Este 28 de junio es el Día del Orgullo Gay. Todos conocemos muchos pasajes de la Biblia tremendamente homófobos. Por ejemplo, yo directamente, Dios, digo bien claro que a los gays hay que matarlos: "Si alguno se ayuntare con varón como con mujer, abominación hicieron; ambos han de ser muertos; sobre ellos será su sangre." (Levítico 20:13).

En el Nuevo Testamento las cosas no mejoraron y San Pablo en su Carta a los Corintios ( 6:9) afirmó que "ni los afeminados ni los que se echen con varones" heredarían el Reino de Dios. "Sus mujeres han cambiado las relaciones naturales por usos antinaturales; e igualmente los hombres… Hombres con hombres cometen acciones ignominiosas y reciben en su propio cuerpo el pago merecido por su extravío.", añadía en su Carta a los Romanos.

Sin embargo, hoy no vengo a hablaros de esto, sino de todo lo contrario: dos pasajes de la Biblia donde, a pesar de todo, se coló la homosexualidad. Y no lo digo solo porque me llevara doce tíos al huerto o estableciese como símbolo de la Alianza el Arco Iris.

El rey más importante de toda la Biblia es el rey David. Pues bien, el Primer Libro de Samuel narra la estrecha relación que mantuvo con su amigo íntimo Jonatán, el hijo de su enemigo el rey Saúl. Dice mi libro que "el alma de Jonatán quedó ligada con la de David, y lo amó Jonatán como a sí mismo". Mantuvieron su relación a escondidas de Saúl, y finalmente tuvieron que despedirse en la escena más romántica de toda la Biblia: "se besaron y lloraron juntos." "¡Me eras tan querido!

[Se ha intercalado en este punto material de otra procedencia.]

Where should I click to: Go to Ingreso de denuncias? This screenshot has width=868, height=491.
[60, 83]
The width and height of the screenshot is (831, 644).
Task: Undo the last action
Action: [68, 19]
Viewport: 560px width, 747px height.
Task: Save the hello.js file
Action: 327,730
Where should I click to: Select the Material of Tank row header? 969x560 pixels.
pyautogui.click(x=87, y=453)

Tu amor me era más dulce que el amor de las mujeres", se lamentó David cuando Jonatán murió.

Así que ya sabéis, el rey más importante de la historia del pueblo judío y de toda la Biblia, del cual yo desciendo, tuvo novio. Pero con lo que vais a alucinar es con lo que os voy a contar a continuación. Es sobre…mí.

Situémonos. Huerto de los Olivos. Acaba de celebrarse la Última Cena, Judas me ha dado su famoso beso y me acaban de prender unos tíos en faldita, los romanos. Esto suena un poco gay pero nada comparado con lo que a continuación narra el Evangelio de San Marcos: "Un joven lo iba siguiendo, cubierto solo con una sábana. Le echaron mano, pero él, soltando la sábana, se escapó desnudo."

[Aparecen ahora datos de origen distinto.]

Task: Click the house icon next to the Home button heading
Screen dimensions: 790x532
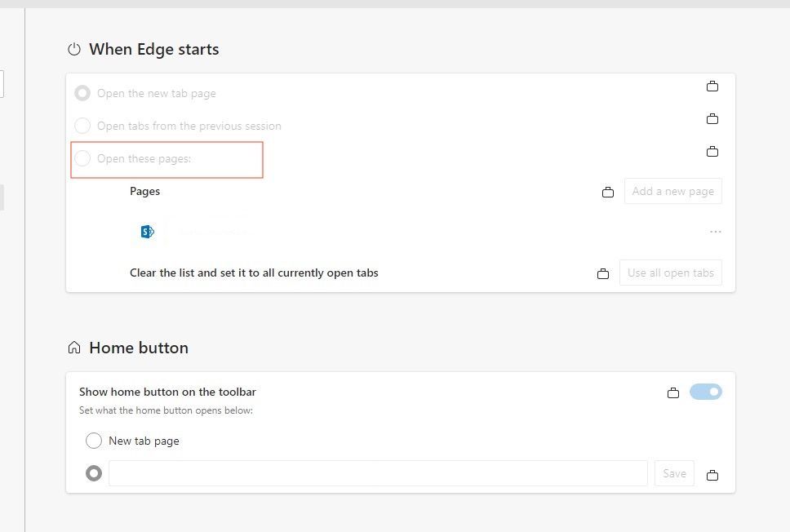Action: pyautogui.click(x=74, y=348)
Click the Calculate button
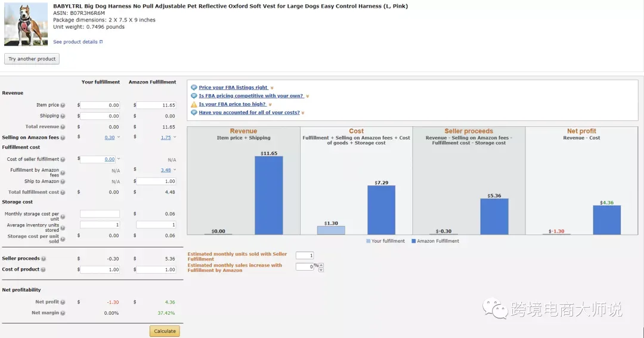Image resolution: width=644 pixels, height=338 pixels. coord(165,331)
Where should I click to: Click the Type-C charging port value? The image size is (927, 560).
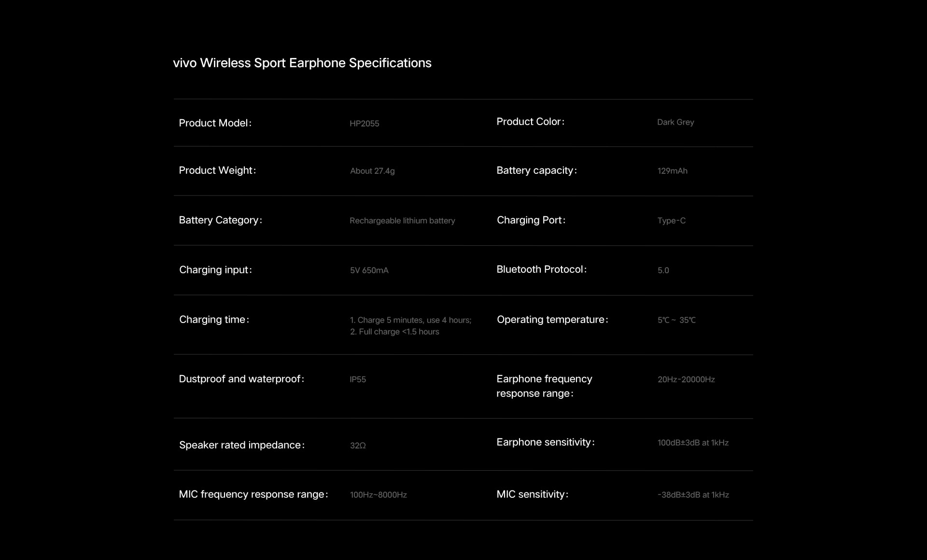pos(671,221)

¿Quién era ese misterioso joven nudista? Quizás la respuesta la encontremos en el apócrifo "Evangelio Secreto de Marcos", del que tenemos noticia a través de una carta atribuida a Clemente de Alejandría, uno de los Padres de la Iglesia y que trae de cabeza a los estudiosos bíblicos sobre si se trata de una falsificación ( perfecta, en este caso), o no. Este evangelio narra que yo una vez resucité a un joven y "cuando se hizo tarde el joven vino a él, vistiendo un lienzo sobre su cuerpo desnudo. Permaneció con él esa noche, para que Jesús le enseñase el misterio del Reino de Dios". Ese Evangelio se refiere en otro momento al muchacho como "el joven al que amaba Jesús".